Nilai-nilai neuron dari setiap lapisan berikut, termasuk lapisan keluaran, ditentukan dari lapisan sebelumnya. Pertama fungsi linear diterapkan, dengan mode yang sepenuhnya terhubung atau padat . Salah satu metode untuk mewakili fungsi tersebut adalah menggunakan matriks bobot . Misalnya, transisi antara dua lapisan pertama garis dasar dapat direpresentasikan dengan matriks 82025 x 20. Jumlah bobot adalah jumlah entri dalam matriks ini, misalnya 1640500. Kemudian setiap entri memiliki istilah bias (terpisah) yang ditambahkan. Ini dapat diwakili oleh vektor, misalnya 82025 x 1 matriks dalam kasus kami. Jumlah bias adalah jumlah entri, misalnya 82025. (Perhatikan bahwa bobot dan bias secara bersama-sama menggambarkan fungsi linear affine .)

Bobot atau bias dihitung bahkan jika itu nol. Untuk keperluan definisi sempit ini, bias dihitung sebagai bobot walaupun semuanya nol. Perhatikan bahwa dalam contoh dasar, hanya dua bobot berbeda (+1 dan -1) yang digunakan (dan hanya bias yang sedikit lebih berbeda); Meskipun demikian, ukurannya lebih dari satu juta, karena pengulangan tidak membantu dengan skor dengan cara apa pun.
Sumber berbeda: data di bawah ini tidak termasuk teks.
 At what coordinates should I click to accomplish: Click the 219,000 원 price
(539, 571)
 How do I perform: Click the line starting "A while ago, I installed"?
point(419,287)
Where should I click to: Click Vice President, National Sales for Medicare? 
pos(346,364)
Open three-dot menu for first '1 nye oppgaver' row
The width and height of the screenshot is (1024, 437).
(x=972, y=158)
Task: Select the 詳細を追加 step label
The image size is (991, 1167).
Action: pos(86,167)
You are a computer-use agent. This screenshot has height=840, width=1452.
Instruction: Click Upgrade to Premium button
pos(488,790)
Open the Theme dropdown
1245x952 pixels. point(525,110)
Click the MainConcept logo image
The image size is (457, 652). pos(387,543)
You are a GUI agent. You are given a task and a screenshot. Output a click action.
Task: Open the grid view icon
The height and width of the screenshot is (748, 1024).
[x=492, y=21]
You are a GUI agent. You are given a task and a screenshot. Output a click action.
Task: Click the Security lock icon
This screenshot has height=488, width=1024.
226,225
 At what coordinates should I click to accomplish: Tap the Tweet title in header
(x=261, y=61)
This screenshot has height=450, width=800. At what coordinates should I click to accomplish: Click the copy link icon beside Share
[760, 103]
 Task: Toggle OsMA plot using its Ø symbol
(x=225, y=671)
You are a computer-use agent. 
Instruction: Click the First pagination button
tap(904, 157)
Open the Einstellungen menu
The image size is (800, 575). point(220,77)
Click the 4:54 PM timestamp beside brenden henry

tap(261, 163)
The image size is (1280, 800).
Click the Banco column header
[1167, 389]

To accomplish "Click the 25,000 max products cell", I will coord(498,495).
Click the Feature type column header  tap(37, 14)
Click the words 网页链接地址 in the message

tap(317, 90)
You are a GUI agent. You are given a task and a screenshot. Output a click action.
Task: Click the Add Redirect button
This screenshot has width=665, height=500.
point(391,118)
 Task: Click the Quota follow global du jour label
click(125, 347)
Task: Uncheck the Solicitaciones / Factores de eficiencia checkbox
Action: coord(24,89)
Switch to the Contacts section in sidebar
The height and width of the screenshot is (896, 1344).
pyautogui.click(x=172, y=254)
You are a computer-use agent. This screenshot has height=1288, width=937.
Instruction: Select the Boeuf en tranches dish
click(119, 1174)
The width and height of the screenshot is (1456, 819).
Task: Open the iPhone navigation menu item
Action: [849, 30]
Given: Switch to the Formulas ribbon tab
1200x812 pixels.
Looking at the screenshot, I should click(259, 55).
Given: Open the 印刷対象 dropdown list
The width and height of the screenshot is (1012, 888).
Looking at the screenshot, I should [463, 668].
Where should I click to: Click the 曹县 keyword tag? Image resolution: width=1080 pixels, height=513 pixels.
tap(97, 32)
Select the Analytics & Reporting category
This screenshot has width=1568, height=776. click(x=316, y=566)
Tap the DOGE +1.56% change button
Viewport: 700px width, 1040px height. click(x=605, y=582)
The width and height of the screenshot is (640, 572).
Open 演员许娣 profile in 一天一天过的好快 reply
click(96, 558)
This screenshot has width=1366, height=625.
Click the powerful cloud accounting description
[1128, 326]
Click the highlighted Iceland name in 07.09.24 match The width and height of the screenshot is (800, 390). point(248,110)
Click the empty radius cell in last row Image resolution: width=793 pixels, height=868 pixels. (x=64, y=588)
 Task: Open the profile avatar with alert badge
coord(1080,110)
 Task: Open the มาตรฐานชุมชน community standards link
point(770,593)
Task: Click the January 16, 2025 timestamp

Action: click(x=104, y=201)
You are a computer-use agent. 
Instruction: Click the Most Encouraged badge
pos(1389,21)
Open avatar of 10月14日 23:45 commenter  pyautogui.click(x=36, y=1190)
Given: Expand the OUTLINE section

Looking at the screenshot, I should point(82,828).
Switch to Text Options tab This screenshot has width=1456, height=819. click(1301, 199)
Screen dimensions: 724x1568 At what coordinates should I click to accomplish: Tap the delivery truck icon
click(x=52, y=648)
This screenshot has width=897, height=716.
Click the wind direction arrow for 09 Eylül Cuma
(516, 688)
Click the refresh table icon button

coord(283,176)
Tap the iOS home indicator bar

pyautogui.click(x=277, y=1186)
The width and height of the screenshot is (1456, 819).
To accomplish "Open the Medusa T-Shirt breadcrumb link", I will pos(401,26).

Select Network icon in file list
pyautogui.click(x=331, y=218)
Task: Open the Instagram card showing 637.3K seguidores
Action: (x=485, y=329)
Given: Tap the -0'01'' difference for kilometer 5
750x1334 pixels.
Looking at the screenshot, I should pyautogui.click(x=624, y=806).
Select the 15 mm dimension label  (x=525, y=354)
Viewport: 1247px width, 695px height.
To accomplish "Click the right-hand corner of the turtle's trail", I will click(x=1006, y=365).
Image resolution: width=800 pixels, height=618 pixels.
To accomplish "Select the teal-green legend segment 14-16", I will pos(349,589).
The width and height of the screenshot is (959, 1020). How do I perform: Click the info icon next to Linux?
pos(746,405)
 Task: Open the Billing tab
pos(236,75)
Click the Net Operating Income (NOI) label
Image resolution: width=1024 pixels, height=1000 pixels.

Akhirnya, fungsi nonlinier yang disebut fungsi aktivasi diterapkan secara bijak pada hasil fungsi linear affine ini. Untuk keperluan definisi sempit ini, fungsi aktivasi yang diizinkan adalah ReLU , tanh , dan sigmoid . Seluruh lapisan harus menggunakan fungsi aktivasi yang sama.

Dalam contoh dasar, jumlah bobot adalah 20 * 82025 + 82025 * 1 = 1722525 dan jumlah bias adalah 82025 + 1 = 82026, untuk skor total 1722525 + 82026 = 1804551. Sebagai contoh simbolis, jika ada satu layer lagi dan ukuran layer sebaliknya [20, a, b, 1], maka jumlah bobot akan menjadi 20 * a + a * b + b * 1 dan jumlah bias akan menjadi + b + 1.

Definisi jaringan saraf ini didukung dengan baik oleh banyak kerangka kerja, termasuk Keras , scikit-belajar , dan Tensorflow . Keras digunakan dalam contoh dasar di atas, dengan kode pada dasarnya sebagai berikut:

from keras.models import Sequential
model = Sequential()
from keras.layers import Dense
model.add(Dense(units=82025, activation='relu', input_dim=20, weights=[weights1, biases1]))
model.add(Dense(units=1, activation='relu', weights=[weights2, biases2]))
score = numpy.size(weights1) + numpy.size(biases1) + numpy.size(weights2) + numpy.size(biases2)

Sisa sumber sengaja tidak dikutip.